Learners Y Factor - London - 2011
Hosted as part of the LWF Festival's Sunday Service the Learners Y Factor is a showcase of young UK talent using affordable technologies from mobile to video games and social media to improve their learning and develop skills that prepares them for a successful future.
BEATRIX POTTER SCHOOL - LONDON - AGES 9-11
The Digital Orchestra is a multimedia, interactive, performance. Pupils, teachers from local schools along with dance and performance specialists and artists and technology consultants from Wandsworth City Learning Centre have collaborated to create a series of unique multimedia performances based on a range of curriculum themes. Participants use various touch devices as part of their performance to create a "live" media scape environment within which additional performers and audience members interact.
The performances utilise video, music, lighting and other stage effects controlled by various touch controllers and interfaces. The performances feature a mixture of dancers, musicians, technicians and audience participation. The basis of the project are the touch controllers? i.e. iPad, iPhone, iTouch and Android phones as well as a cluster of computers running each area such as the video, music and lighting. The pupils have designed the touch interfaces as well as creating the media to trigger both the musical and visual elements. Each controller is deployed to a specific task decided by the students. The students have designed specific controller graphic user interfaces (GUI?s) to their taste in the preparatory sessions as well as creating the musical and video elements as well as choreographing and directing the movement.
CENTRAL FOUNDATION SCHOOL FOR GIRLS - LONDON - AGES 13-18
Since September 2010, 19 girls between 13-18 years have been working hard to come up with problems they want to see solved through mobile apps in their communities. In teams of 2-5 they have been working through critical thinking, market research, design, technical feasibility, UI design and business models to make it happen. Apps for Good is a program by education charity CDI Europe that is delivered in partnership with Central Foundation Girls School in Tower Hamlets.
SALTASH.NET COMMUNITY SCHOOL - CORNWALL - 15-17
We are a group of students who love games based learning but want to help younger students solve problems and their anxiety of the transition from primary to secondary school through the enjoyment of playing games. We without doubt as a group and our project have the Y Factor.
We are currently designing a game that will be played on the Xbox and on PC's, we are using the free Microsoft game making tool XNA to create a video game that younger students in our community can play to learn more about our school so that when they chose to attend this secondary school they are less anxious about moving from their smaller primary school. We have currently programmed the platform of the game, the layout of the school and all images and the next phase of our development is the construction of the content and the game play.
LOUGHTON SCHOOL & DENBIGH SCHOOL - MILTON KEYNES - AGES 8-12
Robot Club began as an after-school club organised for children in Years 3-6 at Loughton School, a junior school in Milton Keynes. One of the school governors, an expert in robotics, set up the club, which met after school once a week. The club was very successful and, in 2008, sent a Year Six team to China to participate in the world RoboCup Finals.
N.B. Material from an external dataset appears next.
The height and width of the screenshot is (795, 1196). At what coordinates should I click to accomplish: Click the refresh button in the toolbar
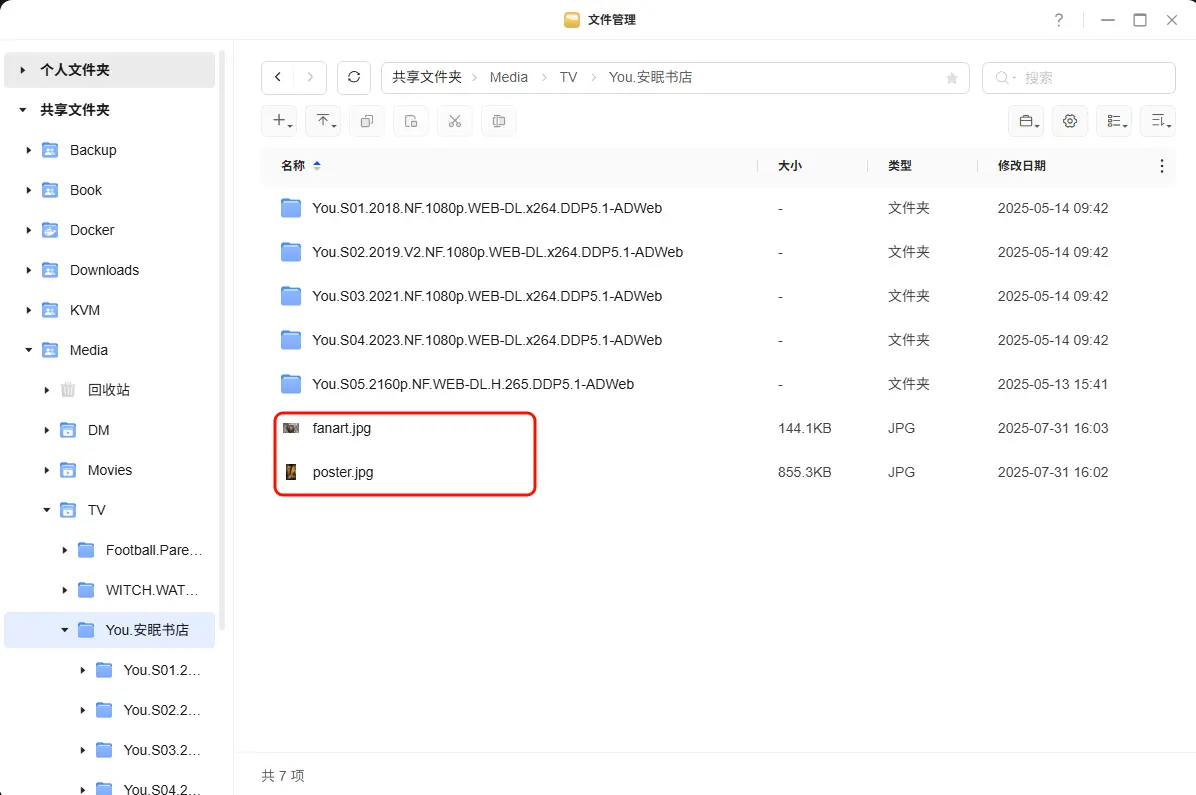354,78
This Y Factor entry is from a group of four children who left Loughton School and moved up to secondary school this year. They were inspired to keep working on building and developing robots. The Robot Club meet at each other's houses and have built a variety of robots inspired by constructions they have found on the Internet and viewed on YouTube.
THOMAS TALLIS SCHOOL - LONDON - AGES 16-17
(note audio disturbances due to technical difficulties at venue)
In November 2010 representatives from three London schools visited the Creativity World Forum in Oklahoma to collaborate with their American peers on creating a Pop Up School.
We hoped to demonstrate the ability of young learners to disrupt traditional notions of what a school could be. Rather than a bricks and mortar establishment, we set about generating social capital online in the months prior to the conference through a variety of social networks and blogs. We conceived and planned our Pop Up School collaboratively. We held Skype conference calls to get to know each other better. We created a website to host our investigations at the conference and we made a presentation to 1500 delegates about how learning is changing.
ST MARY'S PRIMARY SCHOOL - STOKE ON TRENT - AGES 9-11
We are class 6 from St Mary's RC Primary School in Stoke on Trent and we are looking at the Anglo-Saxons because we have the famous Staffordshire Hoard that we can go and visit in our Museum.
We are using Augmented Reality with a program called Second Sight and Sony PSPs. We have been creating media to put on the PSPs so that when the cameras see a semacode (which is a bit like a crossword) the things we have chosen will be triggered on the PSP and then people will get extra information. This lets us provide extra facts about the pieces of treasure in the hoard, making the hoard more exciting!